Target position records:
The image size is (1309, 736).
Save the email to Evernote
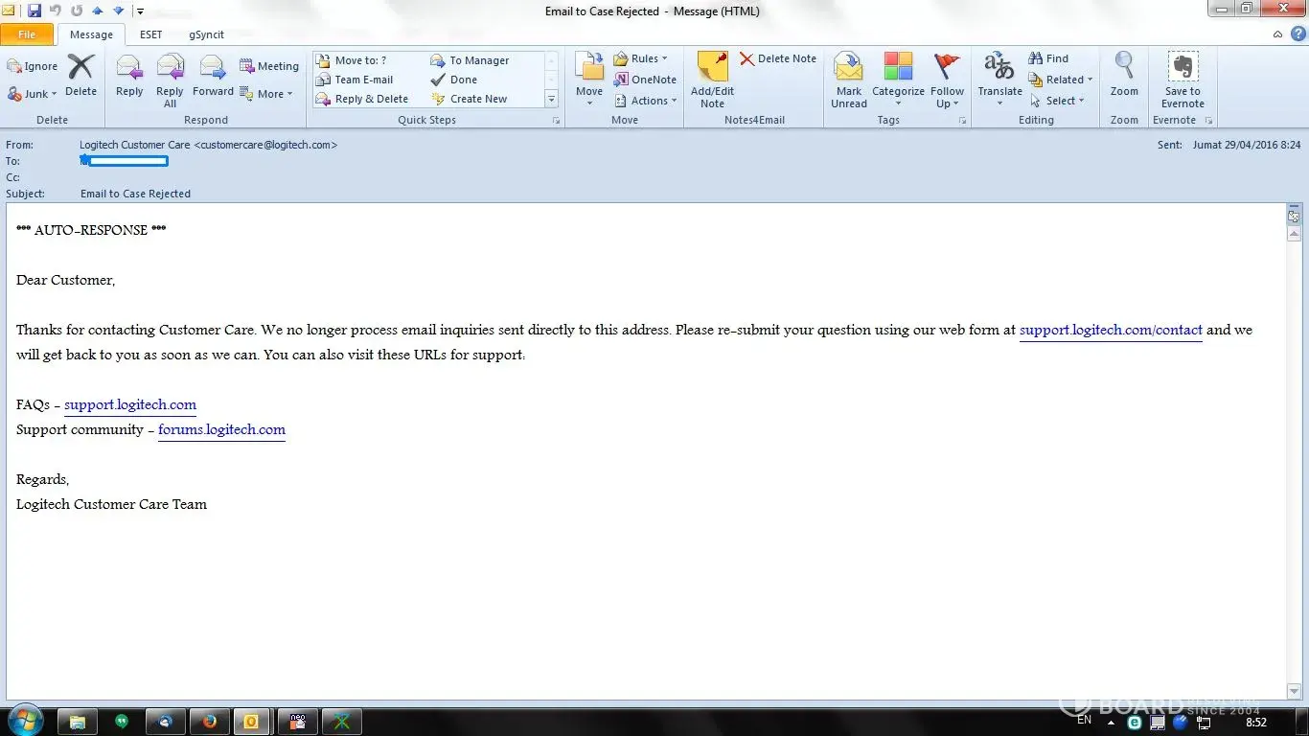(x=1183, y=80)
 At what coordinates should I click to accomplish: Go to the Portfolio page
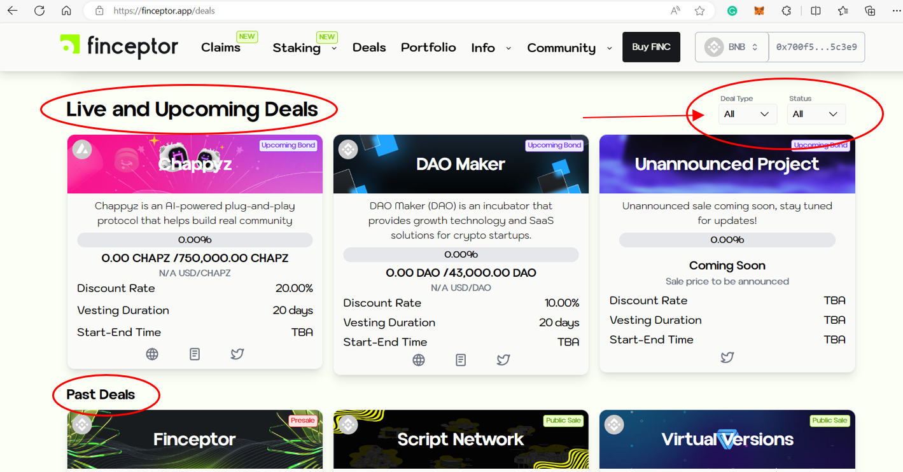428,48
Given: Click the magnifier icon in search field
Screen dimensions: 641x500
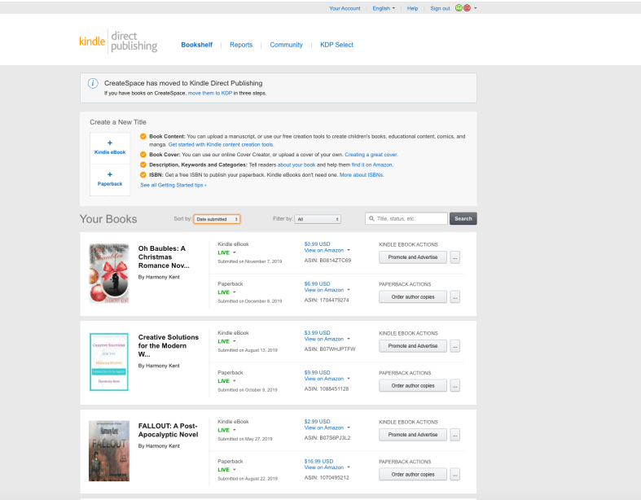Looking at the screenshot, I should (x=371, y=219).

AIM OF THE TASK
Convert the records into a Markdown table with the columns n and Line, one row per line with its row number, skipping blank lines. Omit the pictures from the table.

REPLY TO THE EXERCISE
| n | Line |
|---|---|
| 1 | The image size is (1309, 736). |
| 2 | Save the email to Evernote |
| 3 | (x=1183, y=80) |
| 4 |  At what coordinates should I click to accomplish: Go to the Portfolio page |
| 5 | 428,48 |
| 6 | Given: Click the magnifier icon in search field |
| 7 | Screen dimensions: 641x500 |
| 8 | Looking at the screenshot, I should (x=371, y=219). |